Fitbit OS on the watch itself remains very similar to the iteration on the Versa, albeit with slick changes and some visual improvements. What I still don’t fathom is how the single hardware button on the Versa 2 cannot be configured to be the power key—to shut this down, you need to head to the settings app. Nevertheless, there are more watch faces to play around with than before, you can control the music playback on your phone from your wrist, it lets you send replies to messages by simply saying out what you want to send (only if you are on an Android device) and also has the new Fitbit Pay app. As a smartwatch, this is surely better than anything Fossil sells you because it is a better-rounded package. In a way, this is up there with Samsung’s Gear Active2 watch (around Rs 25,990) which also has the touch bezel.

That being said, if you need a lot of apps to run on your Versa 2, that’ll bring some disappointment.
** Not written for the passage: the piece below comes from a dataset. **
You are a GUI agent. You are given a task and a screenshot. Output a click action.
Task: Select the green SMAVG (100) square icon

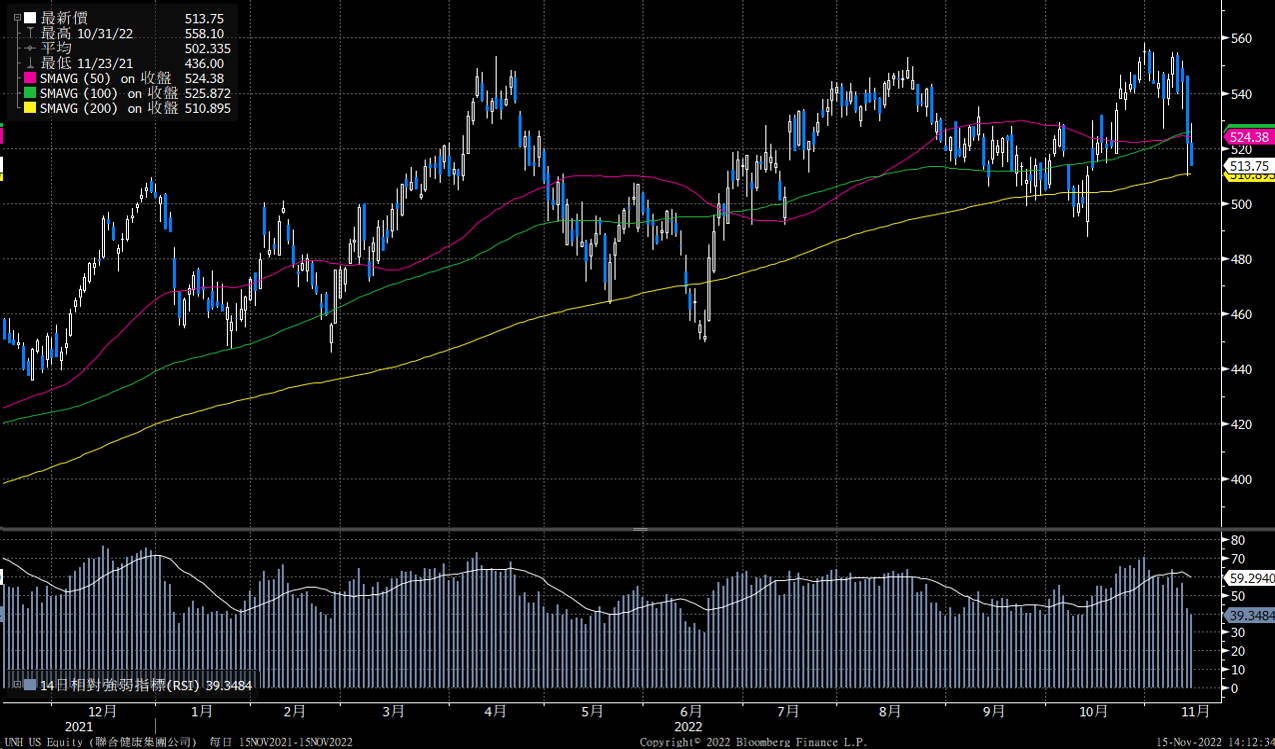(x=29, y=93)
There are just not enough third-party apps that can run on the Versa 2.

In terms of the health tracking, there is the heart rate sensor which is logging data at regular intervals, the Versa 2 can send you motivational prompts through the day to get you going (remaining steps left this hour, for instance) and there are on-screen workouts that you can access with a subscription. The activity tracking modes have surely been given a boost—there are more than 15 exercise modes, including running, cycling and yoga. The swim tracking mode is a reality too, since the Versa 2 is water resistant up to a depth of 50 meters—the IPX68 rating. This remains one of the best, if not the best, fitness tracking wearables you can buy. Fitbit bands and watches have always been as close to accurate as you get in this space.

Battery life is absolutely outstanding on the Versa 2. Charged 100% on Monday morning, this ends up on Friday evening with 63% battery remaining—and this is with the heart rate sensor active though I prefer the screen at its lowest brightness setting. This is one of those smartwatches that you can charge once in 7-10 days and simply forget about it.

We finally are seeing some sort of pecking order emerging in the smartwatch ecosystem. The Apple Watch remains at the top, but with the caveat that you must own an iPhone for it to be a proper smartwatch. If you are on Android, then the Fitbit Versa 2 with the Fitbit OS and the Samsung Gear Active2 are very good alternatives. The excellent battery life, a much-improved screen, a slightly improved design and Alexa built-in are what go in the Versa 2’s favour. No wonder then, that Google really wanted to acquire Fitbit. It may just have saved Wear OS blushes and could help Google remain in the game to challenge the Apple Watch. At some point, one would expect.